**** Given text ****

Born in 1937 in Baranagar, Bengal Presidency—West Bengal, following independence from the British—Singh didn’t grow up with ambitions of becoming an artist. “I didn’t know that there was an art school or that there was a field called art,” she recalls. “My principal, Kamala Sengupta, sent me to art school.” It was there, under the tutelage of instrumental painters like Sailoz Mookherjea and Biren De, that Singh forged her path into the field. The influence of early artistic encounters—from Kangra miniatures she discovered in magazines to the works of European masters like da Vinci and Raphael—continues to surface in her compositions, unanchored by conventional perspective.

Arpita Singh, Buy Two, Get Two Free, 2007. Private Collection. © Arpita Singh

The upcoming Serpentine exhibition will bring together works from across Singh’s six-decade spanning career, showcasing her distinctive approach to colour and space. Often, her paintings are populated by fragmented, overlapping forms, evoking the layered nature of memory itself. “I think everybody has such a store [of memory], and I’m very fond of opening it and bringing things out,” she explains. “Like, say, something happened to my grandmother, and she passed her trauma or joy to me. I remember these emotions, but I don’t know the incident.”

The figures of mothers and daughters frequently recur in the artist’s work. She mines personal and collective histories, with a particular focus on the lives of women, navigating domestic and public space. Some of Singh’s paintings are very clearly titled, while others feel more open ended, their subjects and meanings left to interpretation. “I have some works titled Woman with a Girl Child that could stand for my relationship with my daughter,” she says. “But sometimes I just painted it—it doesn’t have any agenda.” Singh’s works—powerfully feminist in varying degrees of overtness—at times juxtapose tropes of femininity with symbols of violence and authority. The pistol-wielding female figure in Devi Pistol Wali (1990) underscores this duality.

**** Given entries ****

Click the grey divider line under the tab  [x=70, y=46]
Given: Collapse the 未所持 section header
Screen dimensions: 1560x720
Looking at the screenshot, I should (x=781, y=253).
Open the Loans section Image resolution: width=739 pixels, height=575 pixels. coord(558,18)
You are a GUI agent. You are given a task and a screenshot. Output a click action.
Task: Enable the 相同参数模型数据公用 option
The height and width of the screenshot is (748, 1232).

****

**Work instructions**.
1. According to the text about Arpita Singh, who sent her to art school?
2. Repeat word for word the part of the text about Arpita Singh that begins at the words "The figures of" and stops after "underscores this duality.".
3. Proceed with the text about Arpita Singh from the point where it stops.
This material comes from a separate source.

**Answers to the exercise**.
1. Her principal, Kamala Sengupta.

2.
The figures of mothers and daughters frequently recur in the artist’s work. She mines personal and collective histories, with a particular focus on the lives of women, navigating domestic and public space. Some of Singh’s paintings are very clearly titled, while others feel more open ended, their subjects and meanings left to interpretation. “I have some works titled Woman with a Girl Child that could stand for my relationship with my daughter,” she says. “But sometimes I just painted it—it doesn’t have any agenda.” Singh’s works—powerfully feminist in varying degrees of overtness—at times juxtapose tropes of femininity with symbols of violence and authority. The pistol-wielding female figure in Devi Pistol Wali (1990) underscores this duality.

3.
Arpita Singh, Devi Pistol Wali, 1990. Courtesy of Museum of Art & Photography, Bengaluru, India. © Arpita Singh

Language, too, is a vital part of Singh’s compositions. Letters and words emerge spontaneously through her intuitive process. “I used to apply colours with a knife, and the edge of the knife would make a mark. If it was horizontal with a vertical line, it became a T. Letters appeared like that, accidentally,” she explains. Over time, these unplanned marks evolved into a distinct visual vernacular, bolstered by personal and cultural references.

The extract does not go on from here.